Roman plastique et pratiques contemporaines
Il est d’usage, lorsque l’on innove en art, comme on le ferait dans les matières scientifiques, d’établir un état des lieux, sorte d’hagiographie des prédécesseurs, afin d »induire une cumulativité. Et mon parti-pris possède bien sûr des prédécesseurs.

La recherche sociologique à propos des étudiants fut aidée par l’étude concernant les étudiants et les grisettes de Paul Gavarni. Toujours dans le registre associant les sciences et l’art, comment ne pas débuter par Boris Vian et ses tableaux scientifiques classifiant la gravité des insultes, ou encore Michel de Spiegeleire qui introduit le sulfureux Alexandre Humboldt-Fonteyne, cet explorateur et scientifique, dont la collection de curiosités muséales emprunte au monde des légendes ses plus belles représentations.

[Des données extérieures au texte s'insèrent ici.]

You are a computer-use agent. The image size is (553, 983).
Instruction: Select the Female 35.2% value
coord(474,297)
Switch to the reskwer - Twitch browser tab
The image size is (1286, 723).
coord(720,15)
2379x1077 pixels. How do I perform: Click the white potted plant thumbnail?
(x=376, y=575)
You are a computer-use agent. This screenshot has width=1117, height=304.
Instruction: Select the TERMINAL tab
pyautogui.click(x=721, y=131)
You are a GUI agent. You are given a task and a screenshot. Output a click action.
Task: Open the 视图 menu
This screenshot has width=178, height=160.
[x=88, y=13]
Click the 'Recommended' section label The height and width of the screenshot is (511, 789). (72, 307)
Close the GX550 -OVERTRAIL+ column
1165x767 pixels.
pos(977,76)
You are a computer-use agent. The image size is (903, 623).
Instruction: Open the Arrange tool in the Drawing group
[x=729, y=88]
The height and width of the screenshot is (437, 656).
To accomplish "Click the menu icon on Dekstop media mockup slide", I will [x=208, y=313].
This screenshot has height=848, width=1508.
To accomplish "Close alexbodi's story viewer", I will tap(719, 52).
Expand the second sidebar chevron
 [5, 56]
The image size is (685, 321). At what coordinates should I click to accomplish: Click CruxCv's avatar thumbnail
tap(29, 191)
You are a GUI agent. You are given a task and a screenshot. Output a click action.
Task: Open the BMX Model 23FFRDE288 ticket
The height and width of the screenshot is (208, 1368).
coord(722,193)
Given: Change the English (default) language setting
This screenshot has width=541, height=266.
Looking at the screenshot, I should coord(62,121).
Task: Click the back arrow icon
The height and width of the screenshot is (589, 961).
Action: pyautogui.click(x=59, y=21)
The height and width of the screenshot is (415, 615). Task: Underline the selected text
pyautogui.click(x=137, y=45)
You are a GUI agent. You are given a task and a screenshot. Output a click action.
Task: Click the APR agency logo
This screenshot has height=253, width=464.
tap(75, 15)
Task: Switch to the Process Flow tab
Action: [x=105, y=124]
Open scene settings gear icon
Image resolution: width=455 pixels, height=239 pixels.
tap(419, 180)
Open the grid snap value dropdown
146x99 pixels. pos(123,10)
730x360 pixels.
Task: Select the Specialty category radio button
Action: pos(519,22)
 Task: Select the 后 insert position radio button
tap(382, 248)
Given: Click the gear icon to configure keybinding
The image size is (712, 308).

Cette personne étant de facto fictive, elle nous entraîne dans un registre où sciences et arts sont inextricablement mêlés.
Charles Fréger aussi, dont les photographies proposent une approche ethnologique parfois créée de toutes pièces. L’art sociologique de Fred Forest explorant les médias et bousculant les postures institutionnelles. La recherche de Wim Delvoye sur Cloaca associe un art scatologique avec une production scientifique. L’aspect muséal est également très présent, par le belge Johan van Geluwe qui proposes on « the museum of museums »,
ou chez les français, Richard Rak dont le travail visite la cartographie, et Driss Sans-Arcidet et son « musée Khombol».
Toutefois, aucun d’entre ces artistes ne propose de concept approchant le roman plastique, sorte d’art total où tout fait sens.
Ce processus d’insertion de la fiction dans la réalité est en cours de mise en forme, et n’en est qu’à ses balbutiements. Je désire le voir suffisamment réel pour provoquer le doute, mais de manière à ce qu’il ne tienne pas à un examen approfondi.À terme, c’est l’artiste qui doit l’emporter sur la science. Mais en ayant distillé suffisamment de pertinence que pour voir les scientifiques l’évoquer et s’orienter sur le même chemin. Telle est ma vision politique de l’œuvre.
Pour autant,mon approche artistique résonne aussi avec la poésie des travaux de Matthew Barney, notamment le Cremaster cycle, par la mise en place d’un univers tantôt réel, tantôt onirique, à ceci près que les contraintes de coller à une «véracité du propos » m’obligent à une certaine retenue transgressive.
Dès lors, ma créativité s’exprime sous d’autres formes, et j’ai testé en « live » leurs possibilités réalistes par la mise en place sur le terrain étudiant d’organes corporatifs répondant aux codes sociaux et à l’esprit de ces traditions, mais proposant des alternatives à la fois normatives (propositions opératives diverses) et esthétiques (formes rituelles et vestimentaires), telles la Coterie des Libres Chanteurs en 1994 à Bruxelles et la Confrérie Ubuesque Indépendante des Trouvères Éméchés en 2006 à Lille. De ces périodes, seules quelques traces subsistent. Ces expériences tenant autant de l’anthropologie que de l’art furent déterminantes dans la suite de mon travail, puisque c’est par elles que j’en suis venu à évoquer une tradition fictive par le roman plastique.

Conçu, écris, mis en page, et édité en livre d’artiste en novembre 2018 par commandant RoSWeLL.
Tirage numéroté et signé par la main de l’auteur.
Credo quia … absurdum
En rédigeant en 2018 le double ouvrage
« Credo quia » & « absurdum » j’ai présenté d’une part un essai personnel concernant les liens tissés entre l’art et les rites étudiants au fil du temps, autant dans les liens concernant les arts de la protohistoire jusqu’à nos jours, qu’avec les pratiques d’agrégations, que dans la diffusion des modes de vie passant des étudiants aux artistes, et des artistes aux étudiants. Cet aspect n’y est pourtant qu’à peine ébauché, et mériterait un approfondissement.
Dans l’essai «Credo quia », je propose une présentation exhaustive de plusieurs rites d’agrégation des étudiants universitaires européens par l’approche de leur apparence. L’aspect esthétique y est à peine survolé et déjà se profilent une foule de renseignements que l’on ne prend pratiquement jamais en compte dans les travaux préalables les concernant. Pourtant, l’esthétique de ces rites est très définie, et c’est souvent par elle, comme par « l’esprit de la tradition»que s’effectuent toutes choses dans ces sociétés. Cette esthétique révèle la perpétuation, par succession de syncrétismes, des premiers mythes (Inanna à Babylone pour la plus ancienne, Bacchus et Jésus-Christ pour les plus récentes)qui transférèrent leurs mystères de façon tronqués aux étudiants dès la proto-université d’Abélard.